The movie “Infinity” has a beautiful secondary theme of belief in some supernatural but most of such “beings” are simply cultural super personalities that hold concepts and ideas of being a part of a much bigger universe. Along with such concepts that allow universal thinking come mathematics. https://youtu.be/oXGm9Vlfx4w is the trailer.
Stigmata, the movie, was and remains a powerful symbolic film of a tortured humanity through the sheer political absurdity of “the church”. Here an atheist receives marks of christ as St. Francis of Assisi is imagined to have received. The poor hairdresser, Patricia Arcett, is caught in dealing the principalities and political powers that invade her life.
V for Vendetta, the movie, remains an authoritarian classic, powerful for its portrayal of inflicted pain, loss of life, and demagogary of the leader.
Davinci Code is great, especially knowing the Bible is as false as any other imagination. Yet, hope, and love are possible.
Finally, Contact, a Carl Sagan inspirted search for life beyond (SETI) is a worthy film. What is love? God? Science? On trial. Can you find some of the weak points in the script?
Name some of your favorites.
The only one I can think of—and it’s a stretch to call it religious or spiritially themed, at least not deliberately——but the Wizard of Oz is a great film that demonstrates the “Man behind the emerald curtain” who is a fraud who fools everyone.” I saw the analogy to the “god” even at a young age, when I was still an indocrtrinated believer. Maybe it even planted a seed.
Yes, I had the same experience with the Wizard of Oz. It seemed so blatant a commentary on belief in God I wondered how it got past the censors. Of course, believers would say it only applied to fake wizards, not the “real” god.
2001: A Space Odyssey. The novels have no spiritual impact, but seeing the movie without reading them (which was the case when I first saw it) did, for me, in that it emphasized how far we’ve come and how far we’ve yet to go; the vastness of the universe and the existence of other beings—or even a supreme being—greatly superior to us but completely unlike us and our gods, and the possibility of transformation. Poorly put but I hope you get the idea.

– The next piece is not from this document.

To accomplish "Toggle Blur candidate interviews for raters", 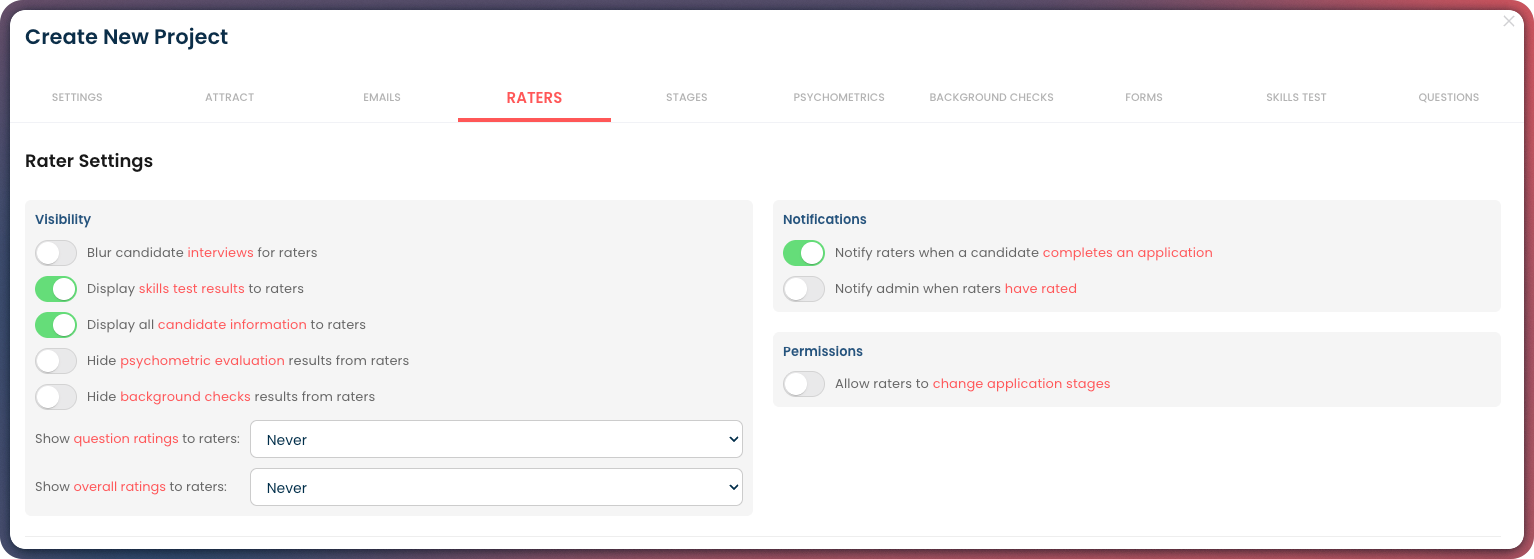I will (56, 253).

I suppose I’d have to count “Lord of the Rings” as spiritual in theme, though. It has these characters fighting against a seemingly unbeatable foe, and really all they have in their favor is their courage and determination not to lie down and die. That really inspires me when I’m tempted to take the easy way out.

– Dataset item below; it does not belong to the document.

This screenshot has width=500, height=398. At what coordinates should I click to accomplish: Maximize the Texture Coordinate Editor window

Speaking of which… I’ve been seeing Elijah Wood lately on commercials for a new BBC series he appears in. You have to feel a little sorry for him, don’t you? Look at it this way—his lead role in “Lord of the Rings” was a once-in-a-lifetime role, and he’s already done it. For the rest of his life, he’ll be known as “the guy who played Frodo”.

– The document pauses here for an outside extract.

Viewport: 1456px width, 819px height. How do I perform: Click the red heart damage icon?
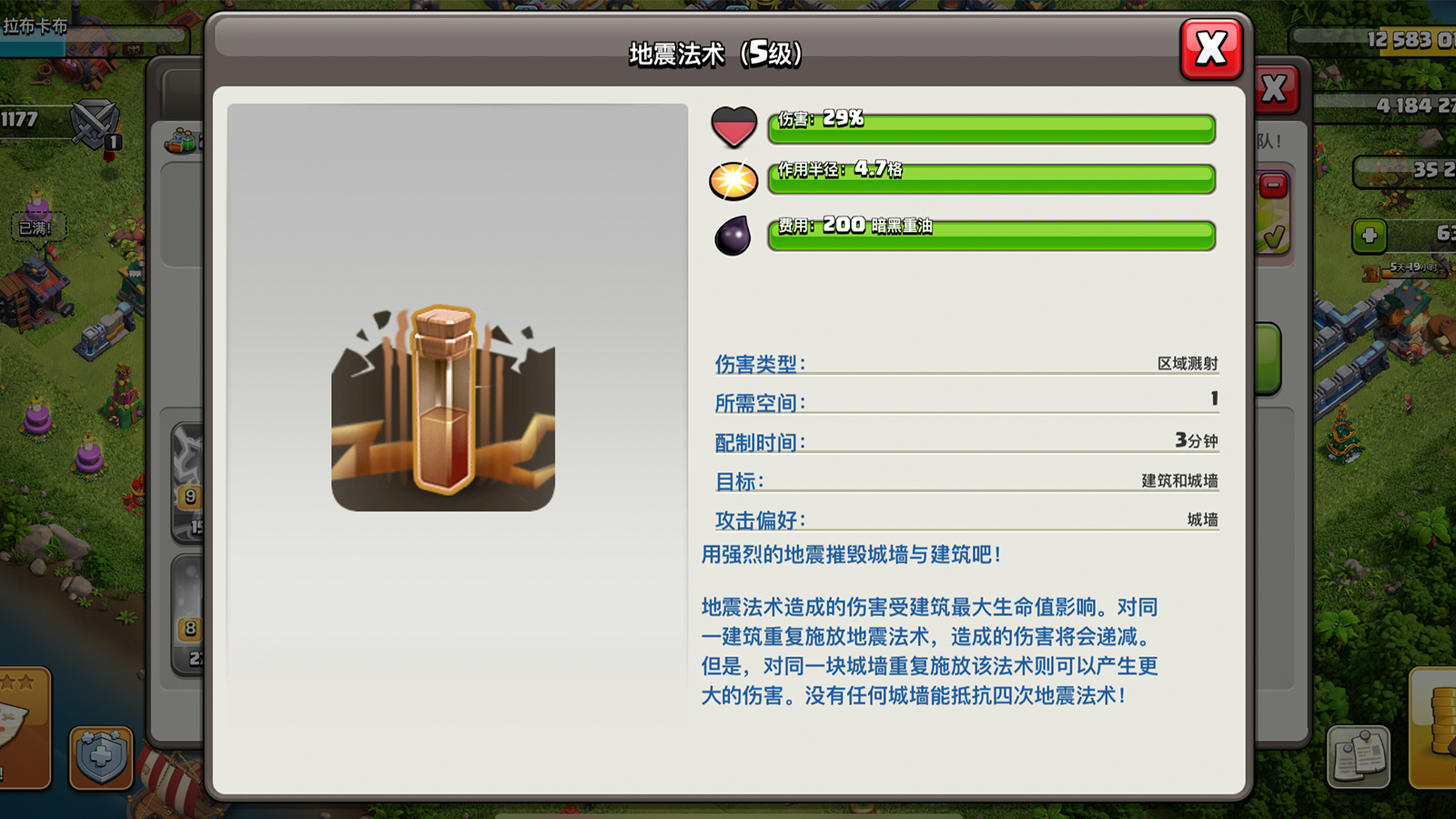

I’ve been seeing Elijah Wood lately on commercials for a new BBC series he appears in. You have to feel a little sorry for him, don’t you? Look at it this way—his lead role in “Lord of the Rings” was a once-in-a-lifetime role, and he’s already done it. For the rest of his life, he’ll be known as “the guy who played Frodo”.
Dreyer’s The Passion of Joan of Arc, by virtue of it’s amazing technique, close-ups and powerful, haunting score (that was added a few years back).
It also reveals the utter brutality of a religious establishment that not’s too different now; though I can’t think of anyone who’s been burned at the stake recently.
I can’t honestly say any have had a “impact” on me, certainly not in the sense of changing how I feel about religion but yes, any movie well done can be both entertaining and enjoyable.
Hopefully one day someone will produce one about The Church of the Flying Spaghetti Monster and no doubt, It will win an Oscar.